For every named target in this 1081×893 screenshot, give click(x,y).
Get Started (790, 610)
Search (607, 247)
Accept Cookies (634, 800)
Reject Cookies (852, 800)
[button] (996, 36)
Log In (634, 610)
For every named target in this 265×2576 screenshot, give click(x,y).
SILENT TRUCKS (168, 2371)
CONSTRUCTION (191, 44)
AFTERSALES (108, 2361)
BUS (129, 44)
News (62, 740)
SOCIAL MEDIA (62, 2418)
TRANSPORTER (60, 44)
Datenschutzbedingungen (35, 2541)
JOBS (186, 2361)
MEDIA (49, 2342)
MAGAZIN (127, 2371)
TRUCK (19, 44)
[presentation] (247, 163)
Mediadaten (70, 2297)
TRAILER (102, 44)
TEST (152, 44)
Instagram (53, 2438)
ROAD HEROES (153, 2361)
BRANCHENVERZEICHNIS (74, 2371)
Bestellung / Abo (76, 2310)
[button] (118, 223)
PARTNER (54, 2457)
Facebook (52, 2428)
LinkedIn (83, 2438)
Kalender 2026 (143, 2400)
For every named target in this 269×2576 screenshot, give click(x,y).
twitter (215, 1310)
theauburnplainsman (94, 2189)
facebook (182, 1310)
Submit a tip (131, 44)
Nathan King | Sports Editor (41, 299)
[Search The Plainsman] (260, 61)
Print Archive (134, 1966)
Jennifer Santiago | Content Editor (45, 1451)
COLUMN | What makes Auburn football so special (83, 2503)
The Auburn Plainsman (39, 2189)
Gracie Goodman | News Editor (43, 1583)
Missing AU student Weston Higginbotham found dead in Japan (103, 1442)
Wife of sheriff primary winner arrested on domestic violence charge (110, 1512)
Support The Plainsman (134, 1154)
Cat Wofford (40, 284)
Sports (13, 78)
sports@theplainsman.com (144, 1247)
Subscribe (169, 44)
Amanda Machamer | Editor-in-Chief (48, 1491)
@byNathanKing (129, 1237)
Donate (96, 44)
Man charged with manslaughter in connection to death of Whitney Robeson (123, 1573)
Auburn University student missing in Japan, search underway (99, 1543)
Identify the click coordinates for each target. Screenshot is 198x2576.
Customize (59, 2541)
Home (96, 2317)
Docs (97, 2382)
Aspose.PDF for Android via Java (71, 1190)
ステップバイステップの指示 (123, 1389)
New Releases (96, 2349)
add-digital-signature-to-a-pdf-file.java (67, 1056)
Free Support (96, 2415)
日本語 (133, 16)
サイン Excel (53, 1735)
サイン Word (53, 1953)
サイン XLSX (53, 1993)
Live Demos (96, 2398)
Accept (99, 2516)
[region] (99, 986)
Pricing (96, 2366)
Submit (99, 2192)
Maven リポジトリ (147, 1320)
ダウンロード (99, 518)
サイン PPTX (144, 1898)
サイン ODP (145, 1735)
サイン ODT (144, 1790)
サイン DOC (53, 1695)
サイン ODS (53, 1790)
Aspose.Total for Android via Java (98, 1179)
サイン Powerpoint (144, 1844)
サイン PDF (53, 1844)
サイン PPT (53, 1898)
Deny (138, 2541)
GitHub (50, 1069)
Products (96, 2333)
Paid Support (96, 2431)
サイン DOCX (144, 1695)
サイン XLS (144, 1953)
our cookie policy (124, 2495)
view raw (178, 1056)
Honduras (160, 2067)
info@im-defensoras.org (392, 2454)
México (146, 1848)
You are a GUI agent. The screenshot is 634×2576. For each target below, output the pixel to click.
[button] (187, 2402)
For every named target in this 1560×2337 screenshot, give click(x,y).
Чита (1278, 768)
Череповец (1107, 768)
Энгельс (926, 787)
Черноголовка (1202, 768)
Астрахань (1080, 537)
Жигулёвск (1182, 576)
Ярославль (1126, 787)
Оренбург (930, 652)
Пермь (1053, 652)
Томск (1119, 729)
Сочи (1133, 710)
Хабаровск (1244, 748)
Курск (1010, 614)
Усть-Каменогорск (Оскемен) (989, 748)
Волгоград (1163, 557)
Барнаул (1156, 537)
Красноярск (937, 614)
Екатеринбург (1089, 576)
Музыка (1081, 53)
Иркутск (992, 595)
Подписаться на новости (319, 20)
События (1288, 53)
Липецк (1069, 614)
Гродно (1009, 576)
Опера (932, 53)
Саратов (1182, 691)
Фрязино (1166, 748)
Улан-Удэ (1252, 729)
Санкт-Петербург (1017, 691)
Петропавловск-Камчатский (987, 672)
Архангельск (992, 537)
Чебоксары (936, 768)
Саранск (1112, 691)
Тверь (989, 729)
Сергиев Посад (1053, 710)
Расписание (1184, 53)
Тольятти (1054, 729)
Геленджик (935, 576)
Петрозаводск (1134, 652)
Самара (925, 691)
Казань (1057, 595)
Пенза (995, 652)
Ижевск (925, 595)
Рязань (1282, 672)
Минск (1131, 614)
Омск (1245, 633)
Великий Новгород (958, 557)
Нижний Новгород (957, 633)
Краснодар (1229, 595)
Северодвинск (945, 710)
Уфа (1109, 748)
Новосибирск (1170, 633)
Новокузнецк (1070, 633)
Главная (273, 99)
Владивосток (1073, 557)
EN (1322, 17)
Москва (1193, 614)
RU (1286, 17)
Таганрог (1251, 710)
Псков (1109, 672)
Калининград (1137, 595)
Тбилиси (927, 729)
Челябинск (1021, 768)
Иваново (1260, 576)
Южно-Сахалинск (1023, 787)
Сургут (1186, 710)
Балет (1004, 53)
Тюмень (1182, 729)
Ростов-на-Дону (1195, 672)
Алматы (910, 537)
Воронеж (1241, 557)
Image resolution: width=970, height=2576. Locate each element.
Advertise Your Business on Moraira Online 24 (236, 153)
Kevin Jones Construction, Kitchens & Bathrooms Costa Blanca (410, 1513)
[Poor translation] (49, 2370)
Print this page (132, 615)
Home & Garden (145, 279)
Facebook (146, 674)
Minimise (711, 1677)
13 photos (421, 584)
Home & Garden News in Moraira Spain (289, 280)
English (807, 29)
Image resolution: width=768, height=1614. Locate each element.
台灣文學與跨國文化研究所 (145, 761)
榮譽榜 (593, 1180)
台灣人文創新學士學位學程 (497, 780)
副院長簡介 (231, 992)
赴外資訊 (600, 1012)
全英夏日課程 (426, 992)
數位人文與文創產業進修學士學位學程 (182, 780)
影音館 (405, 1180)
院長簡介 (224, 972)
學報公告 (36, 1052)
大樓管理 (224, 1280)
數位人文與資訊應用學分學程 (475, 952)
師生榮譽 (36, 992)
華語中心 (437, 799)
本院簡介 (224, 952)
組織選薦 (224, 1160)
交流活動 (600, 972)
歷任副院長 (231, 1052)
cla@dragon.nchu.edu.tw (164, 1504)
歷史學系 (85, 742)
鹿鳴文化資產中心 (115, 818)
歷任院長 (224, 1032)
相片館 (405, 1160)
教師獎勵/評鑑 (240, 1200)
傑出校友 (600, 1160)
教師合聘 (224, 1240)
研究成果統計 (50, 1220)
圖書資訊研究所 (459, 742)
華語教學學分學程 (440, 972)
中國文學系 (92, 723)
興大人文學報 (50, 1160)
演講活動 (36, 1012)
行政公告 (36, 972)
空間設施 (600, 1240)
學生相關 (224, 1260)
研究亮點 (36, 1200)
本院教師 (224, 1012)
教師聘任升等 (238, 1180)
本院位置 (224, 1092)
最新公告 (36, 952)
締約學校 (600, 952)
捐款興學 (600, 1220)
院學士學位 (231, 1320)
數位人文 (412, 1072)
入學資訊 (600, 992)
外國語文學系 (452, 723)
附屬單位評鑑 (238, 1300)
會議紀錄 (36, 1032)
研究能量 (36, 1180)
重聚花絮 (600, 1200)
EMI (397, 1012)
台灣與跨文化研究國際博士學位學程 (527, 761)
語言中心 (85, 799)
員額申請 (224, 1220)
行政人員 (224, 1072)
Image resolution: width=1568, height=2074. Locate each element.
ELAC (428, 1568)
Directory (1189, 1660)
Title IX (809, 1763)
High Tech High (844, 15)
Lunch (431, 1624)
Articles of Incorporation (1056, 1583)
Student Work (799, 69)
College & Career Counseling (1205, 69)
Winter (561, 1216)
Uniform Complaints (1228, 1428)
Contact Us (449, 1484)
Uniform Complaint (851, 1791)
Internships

========

What is asked »
Copy the records word for word, from their first line through the line containing "Kalender 2026 (143, 2400)", including both of those lines.

Task response »
For every named target in this 1081×893 screenshot, give click(x,y).
Get Started (790, 610)
Search (607, 247)
Accept Cookies (634, 800)
Reject Cookies (852, 800)
[button] (996, 36)
Log In (634, 610)
For every named target in this 265×2576 screenshot, give click(x,y).
SILENT TRUCKS (168, 2371)
CONSTRUCTION (191, 44)
AFTERSALES (108, 2361)
BUS (129, 44)
News (62, 740)
SOCIAL MEDIA (62, 2418)
TRANSPORTER (60, 44)
Datenschutzbedingungen (35, 2541)
JOBS (186, 2361)
MEDIA (49, 2342)
MAGAZIN (127, 2371)
TRUCK (19, 44)
[presentation] (247, 163)
Mediadaten (70, 2297)
TRAILER (102, 44)
TEST (152, 44)
Instagram (53, 2438)
ROAD HEROES (153, 2361)
BRANCHENVERZEICHNIS (74, 2371)
Bestellung / Abo (76, 2310)
[button] (118, 223)
PARTNER (54, 2457)
Facebook (52, 2428)
LinkedIn (83, 2438)
Kalender 2026 (143, 2400)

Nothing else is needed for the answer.